Eu era adolescente e ainda lia a revista Capricho quando vi uma edição especial na banca, toda dedicada ao estilo francês de viver. É claro que não resisti, principalmente por ser uma admiradora da cultura e arte francesas.
Além dos assuntos ligados a moda, o que mais me chamou atenção foi o endereço de um clube de correspondentes internacionais, o nome é International Pen Friends, também conhecido pelas siglas IPF. Fiquei bastante curiosa com a possibilidade de estabelecer contato com pessoas ao redor do mundo e o que era mais fascinante em tudo isso: ainda não havia e-mail!
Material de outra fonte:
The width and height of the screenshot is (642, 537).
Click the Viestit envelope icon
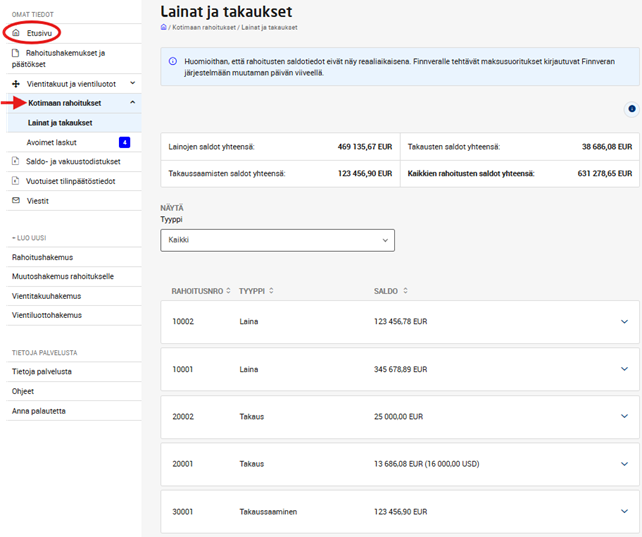pos(15,201)
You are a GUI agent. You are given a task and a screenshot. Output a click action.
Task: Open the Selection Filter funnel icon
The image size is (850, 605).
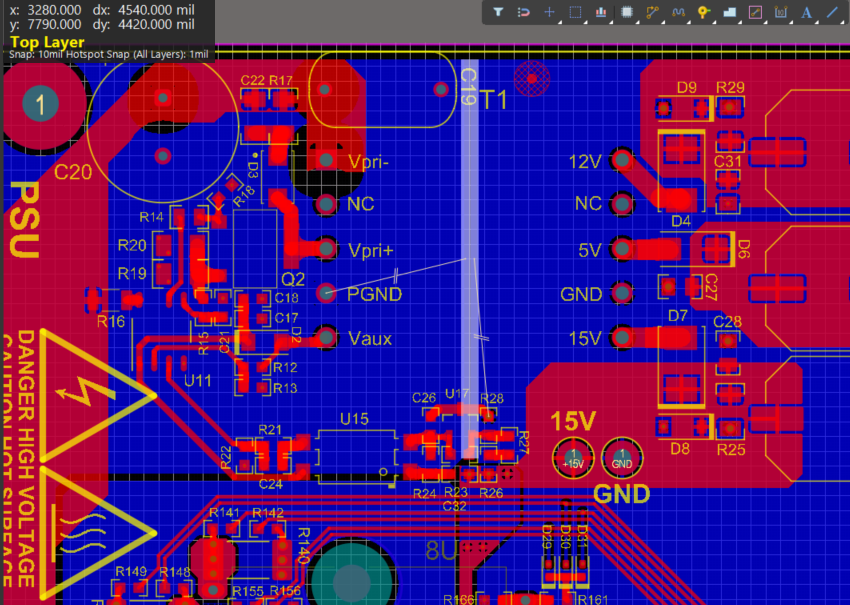[498, 12]
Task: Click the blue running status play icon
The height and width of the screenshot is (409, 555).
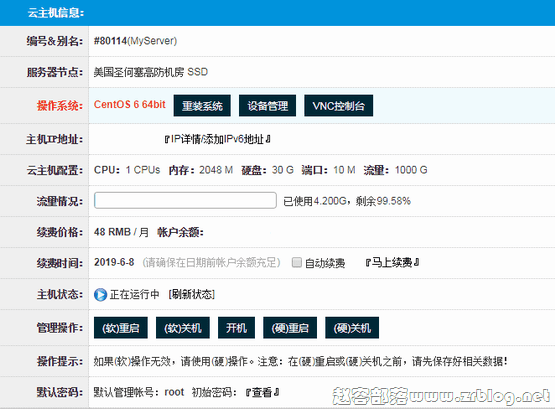Action: (x=100, y=294)
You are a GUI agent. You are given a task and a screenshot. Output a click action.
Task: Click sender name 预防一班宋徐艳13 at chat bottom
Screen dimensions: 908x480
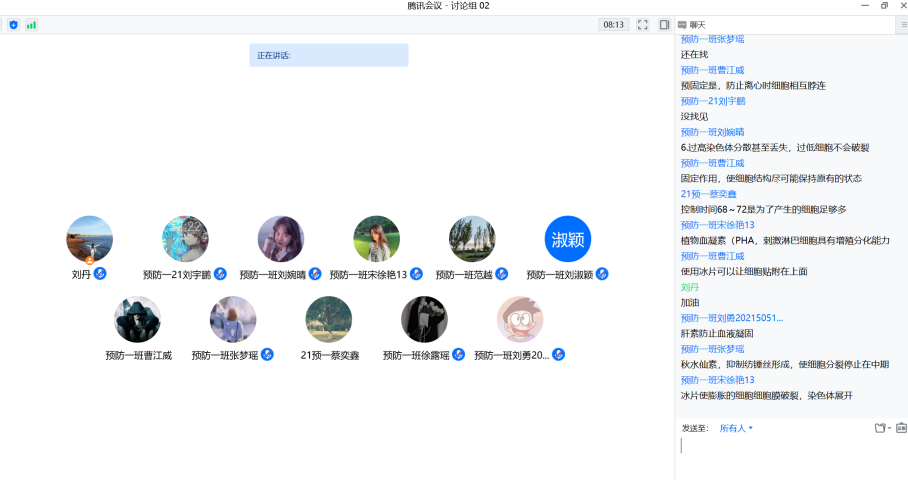click(717, 380)
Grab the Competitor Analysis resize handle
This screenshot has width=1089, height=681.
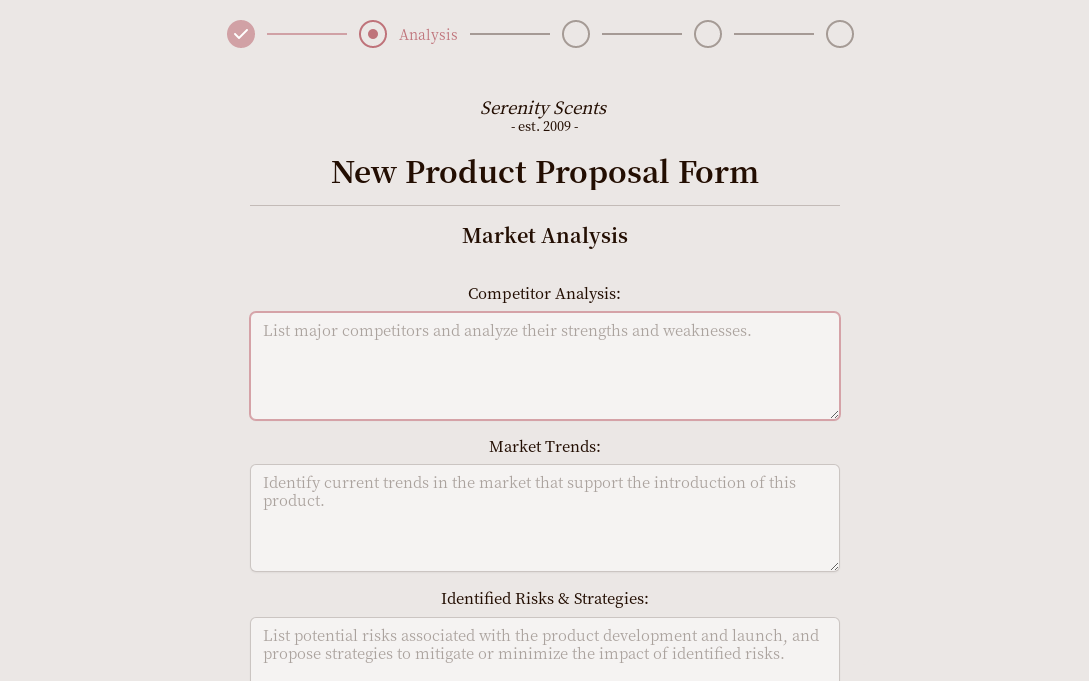[834, 414]
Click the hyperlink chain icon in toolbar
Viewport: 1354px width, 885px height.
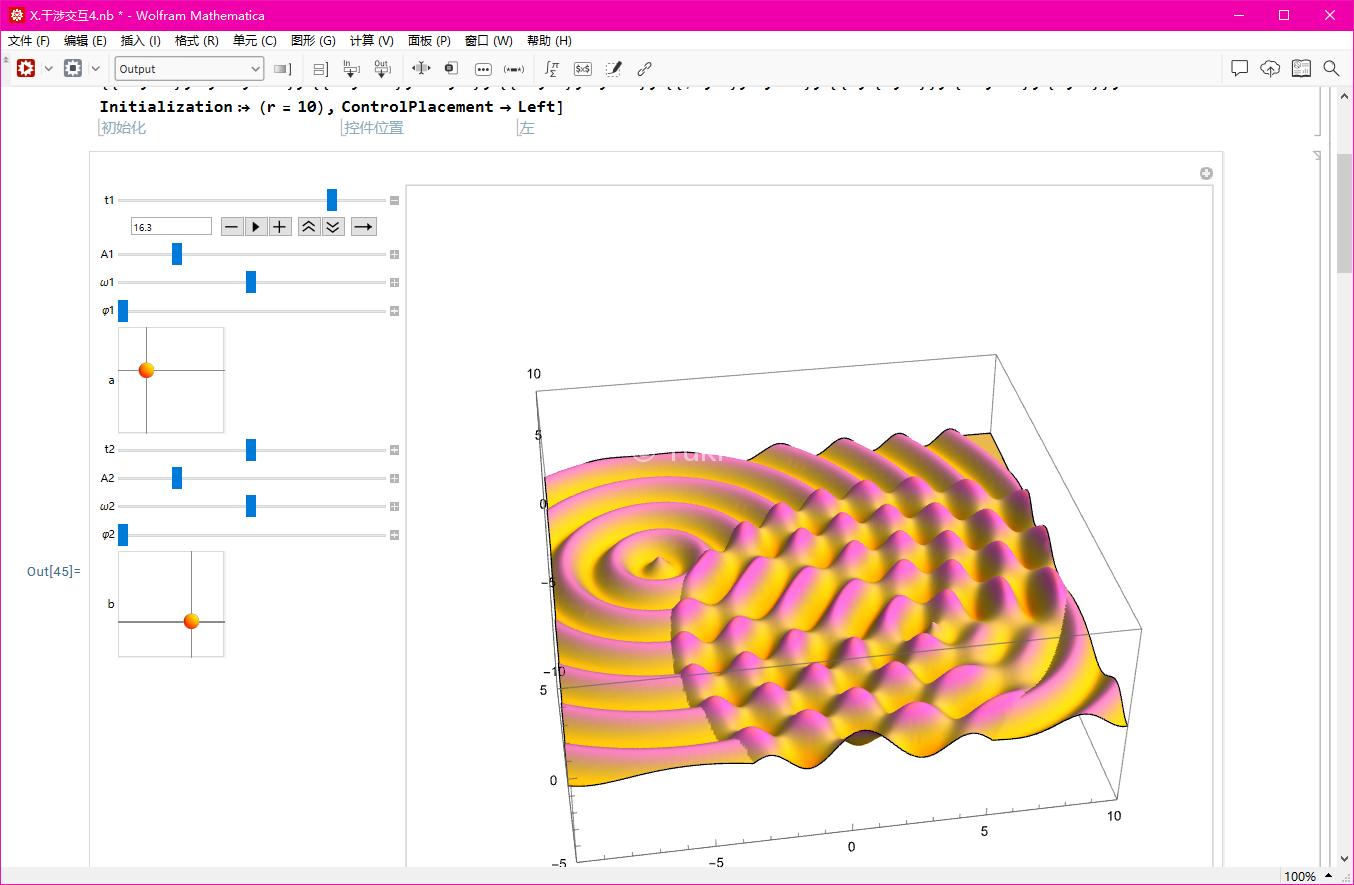[645, 69]

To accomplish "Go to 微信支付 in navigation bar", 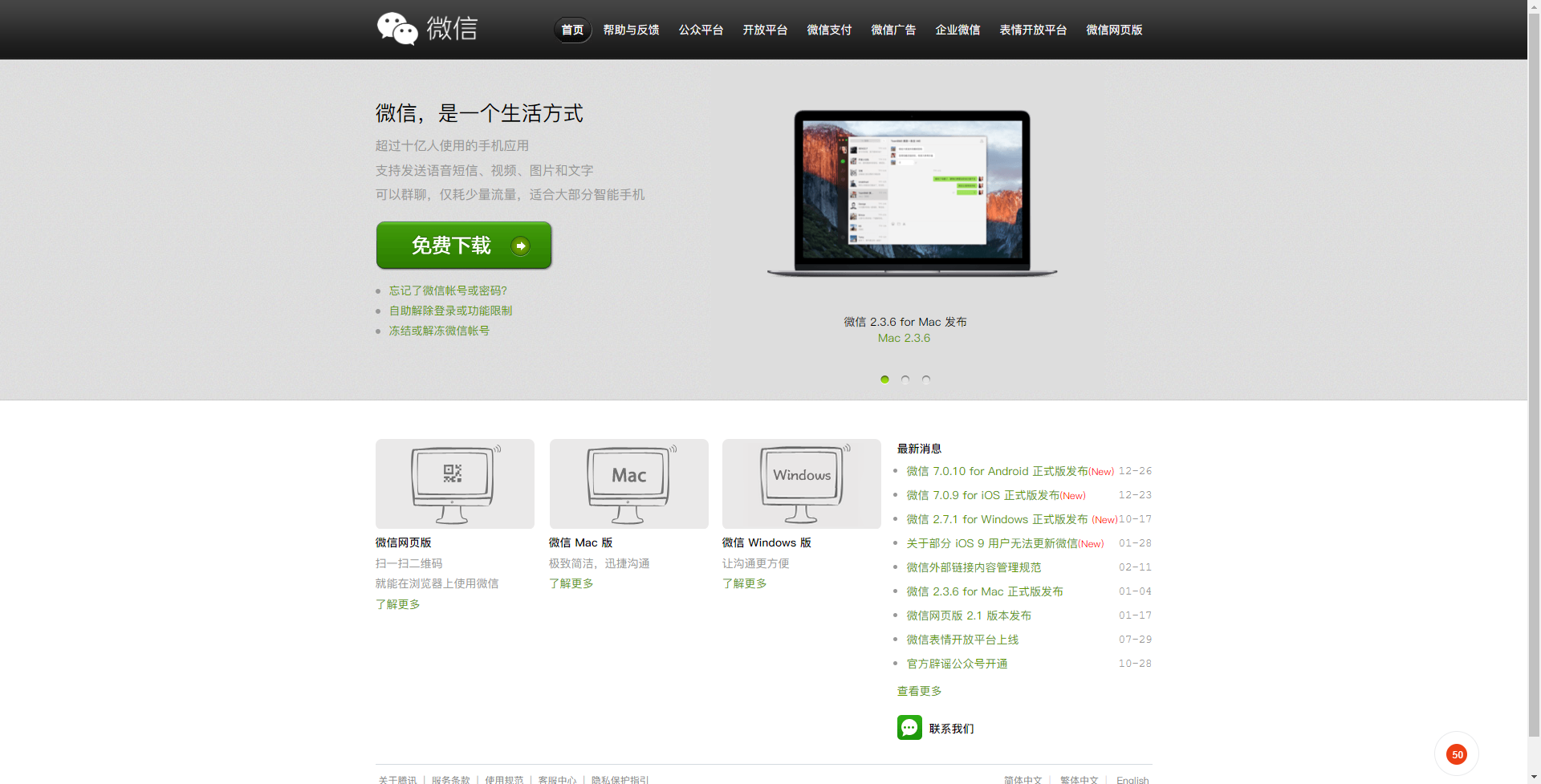I will pos(829,30).
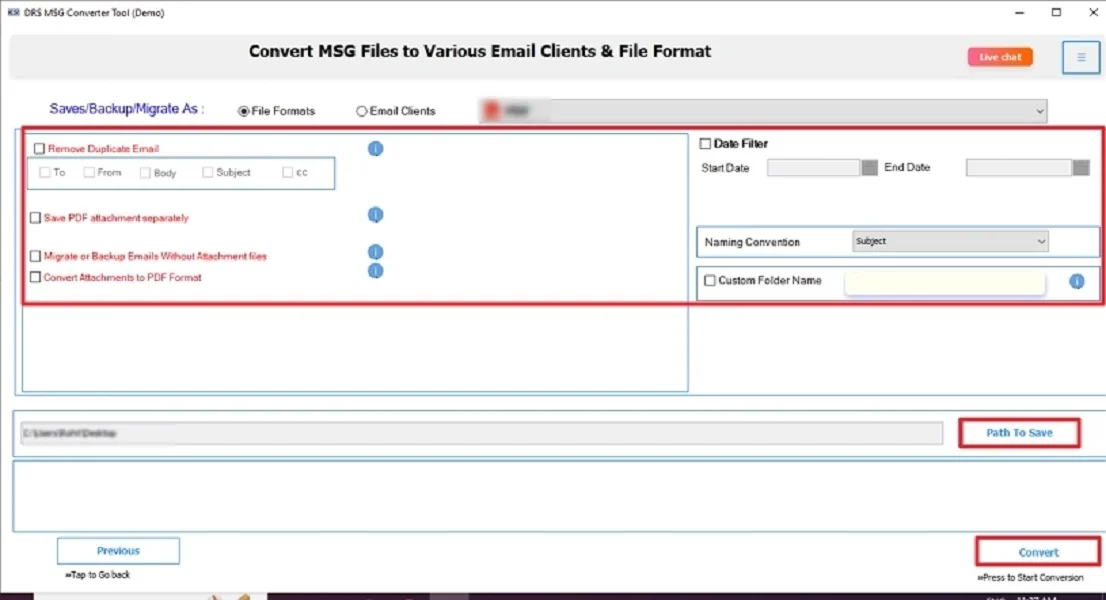The width and height of the screenshot is (1106, 600).
Task: Check Convert Attachments to PDF Format
Action: point(36,278)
Toda a troca de correspondência seria feita através de cartas, carimbadas no correio e com muitos selos.
Tudo aconteceu no ano de 1998 e as coisas estavam muito agitadas em torno da minha vida familiar e pessoal, por essa razão, recortei aquele endereço e o guardei para o dia que teria paz e tempo suficiente para tratar daquilo como um assunto sério. Afinal o valor mais importante que estava diante de mim naquela ocasião chamava-se família.
No ano seguinte escrevi uma carta para a representante do IPF no Brasil: Joina Moura. Fiquei extremamente surpresa com a rapidez da resposta e muito ansiosa para preencher o formulário com os países que eu mais desejava conhecer: países da costa africana, Portugal, Grécia, Egito, Austrália, Inglaterra, Alemanha e, França, é claro.
Na minha primeira lista não tinha nenhum correspondente do Egito ou da Grécia, o que de certa forma foi um decepcionante. Mas havia muitos contatos dos outros países, alguns deles se transformaram em amizades duradouras, como é o caso da amiga lisboeta Ana Isabel. Entretanto, a surpresa maior foi receber uma carta de Jerusalém. Eu não havia escolhido o estado de Israel, mas alguém de lá havia escolhido um contato no Brasil e o IPF acabou enviando meu endereço para esta pessoa.
O nome do meu pen pal é Stelios Odeh. Um cipriota , um pouco mais jovem do que eu e que morava nos arredores da cidade velha de Jerusalém. Meu novo correspondente trabalhava no hotel Glória e em poucos meses nos tornamos muito amigos. O que o diferenciava de todos os outros? A seriedade com que ele tratava a amizade entre as pessoas. Um dia, ele me enviou duas pedras, e disse que eram as “pedras da fortuna”, retiradas da área do Mar Morto. Segundo Stelios, enquanto dois amigos mantivessem suas pedras consigo, a amizade deles existiria para sempre, mesmo que fosse apenas na memória e no coração.
Continuo com as minhas pedras bem perto de mim. É a única maneira de lembrar deste amigo, que perdi o contato desde que a violência entre judeus e palestinos se intensificou em Israel. A última carta que recebi dele foi em junho de 2002, e dizia que a situação em Jerusalém estava insuportável com os constantes atentados e as sucessivas mortes de seus amigos e colegas de trabalho.
Quando li aquela carta, eu chorei. Sabia que meu amigo Stelios Odeh estava se despedindo de mim. Escrevi para ele em seguida, mas não obtive resposta por muitos anos. Dele sempre lembro, praticamente todas as vezes que toco nas nossas pedras dos amigos, mas lembrei dele de forma especial quando reencontrei uma antiga carta, a partir dela me veio a lembrança do valor da amizade.
Não precisamos deixar as pessoas sumirem de nossas vidas para dizermos o quanto elas são especiais. A amizade é um bem precioso e deve ser construída dentro de nós, de forma que ela possa se transformar numa riqueza, do tipo que faça sentido apenas para duas pessoas, uma riqueza mais valiosa que duas pedras frias retiradas de um mar que nem vida tem.